I stretched my arms and stood up. I took off the Santa hat and the sock from my knob end. I unsteadily dressed in my fake Armani suit. As I was putting on my socks and shoes, Lulu took his handbag and pulled out a big, red diamond. He put it on the desk in front of Maurice.
‘You only had to ask, you daft old sod,’ said Lulu. ‘ We could have sorted something out. Patience is next to godliness, you know?’
‘I was in a hurry, wasn’t I?’ he said. ‘There some serious sword of Damocles shit hanging above me at the moment and time really is of the bloody essence.’

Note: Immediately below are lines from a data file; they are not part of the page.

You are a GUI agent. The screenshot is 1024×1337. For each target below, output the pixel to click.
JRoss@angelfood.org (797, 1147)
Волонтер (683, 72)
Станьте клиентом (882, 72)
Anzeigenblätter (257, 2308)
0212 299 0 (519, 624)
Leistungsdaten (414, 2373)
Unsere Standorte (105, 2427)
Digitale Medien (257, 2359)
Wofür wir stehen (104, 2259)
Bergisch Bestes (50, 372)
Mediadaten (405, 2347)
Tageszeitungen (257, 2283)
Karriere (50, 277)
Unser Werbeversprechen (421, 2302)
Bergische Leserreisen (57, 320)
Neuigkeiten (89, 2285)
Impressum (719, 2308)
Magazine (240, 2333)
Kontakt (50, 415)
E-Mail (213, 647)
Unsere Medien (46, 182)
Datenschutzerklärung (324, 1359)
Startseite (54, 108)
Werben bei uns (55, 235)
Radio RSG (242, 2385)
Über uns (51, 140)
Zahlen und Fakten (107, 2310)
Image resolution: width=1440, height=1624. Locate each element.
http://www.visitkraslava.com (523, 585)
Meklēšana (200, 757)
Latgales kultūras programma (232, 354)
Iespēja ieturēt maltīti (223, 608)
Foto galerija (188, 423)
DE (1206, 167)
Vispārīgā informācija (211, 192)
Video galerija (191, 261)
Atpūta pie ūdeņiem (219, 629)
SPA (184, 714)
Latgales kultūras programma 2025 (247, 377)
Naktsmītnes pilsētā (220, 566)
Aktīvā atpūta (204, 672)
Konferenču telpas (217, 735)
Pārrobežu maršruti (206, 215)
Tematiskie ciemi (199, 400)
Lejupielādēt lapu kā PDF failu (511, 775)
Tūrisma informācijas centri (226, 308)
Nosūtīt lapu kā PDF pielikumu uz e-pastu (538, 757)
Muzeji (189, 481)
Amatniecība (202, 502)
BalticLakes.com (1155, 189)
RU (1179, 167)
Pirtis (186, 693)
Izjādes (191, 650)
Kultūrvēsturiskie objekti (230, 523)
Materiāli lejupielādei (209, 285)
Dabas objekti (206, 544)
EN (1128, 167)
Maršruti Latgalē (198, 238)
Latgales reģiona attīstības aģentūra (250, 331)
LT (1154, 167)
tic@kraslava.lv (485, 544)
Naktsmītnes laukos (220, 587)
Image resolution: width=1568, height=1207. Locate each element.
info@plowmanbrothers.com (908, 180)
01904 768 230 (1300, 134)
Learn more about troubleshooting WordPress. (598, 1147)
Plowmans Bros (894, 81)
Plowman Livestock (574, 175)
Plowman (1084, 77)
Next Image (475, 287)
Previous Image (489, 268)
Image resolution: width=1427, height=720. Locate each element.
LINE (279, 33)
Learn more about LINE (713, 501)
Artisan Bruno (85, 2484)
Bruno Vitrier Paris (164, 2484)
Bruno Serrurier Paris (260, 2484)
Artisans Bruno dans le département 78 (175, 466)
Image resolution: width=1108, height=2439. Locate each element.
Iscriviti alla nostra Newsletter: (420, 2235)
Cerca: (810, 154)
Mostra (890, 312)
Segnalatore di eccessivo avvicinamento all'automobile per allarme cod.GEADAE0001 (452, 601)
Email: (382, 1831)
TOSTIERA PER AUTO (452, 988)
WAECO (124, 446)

‘You’re not in with that bloody Armenian again, are you?’ said Lulu.
‘Yeah, I’m afraid so.’
Lulu shook his head.
‘You daft twat,’ he said.
‘Well, it seemed like a good idea at the time,’ said Maurice.
I stretched my arms and legs.
‘So does this make us quits then?’ I said.
‘No it bloody well doesn’t,’ said Baxter, wiping the blood from his shaven head with the sleeve of his Superman costume.
‘Shut your effin cake-hole,’ said Maurice.
‘But I’ve come down with a migraine,’ said Baxter.
‘You know, I’ve heard that decapitation is a good cure for migraines,’ said Lulu.
‘Don’t bloody temp me,’ said Maurice, glaring at Baxter. ‘He’s about as much bloody use as a condom in a convent that daft twat.’
‘Where’s Sweeny Todd when you need him, eh?’ I said.
‘Oh, leave it out,’ said Baxter, sounding like a scolded child.
‘Are we all popping downstairs to the pub for a bit of a gargle and a singalong, then?’ said Lulu rubbing his hands together.
‘Great minds drink alike,’ I said, scratching my head. ‘Off we jolly well go, then.’
And everything seemed to have turned out well enough. Seemed being the operative word, of course.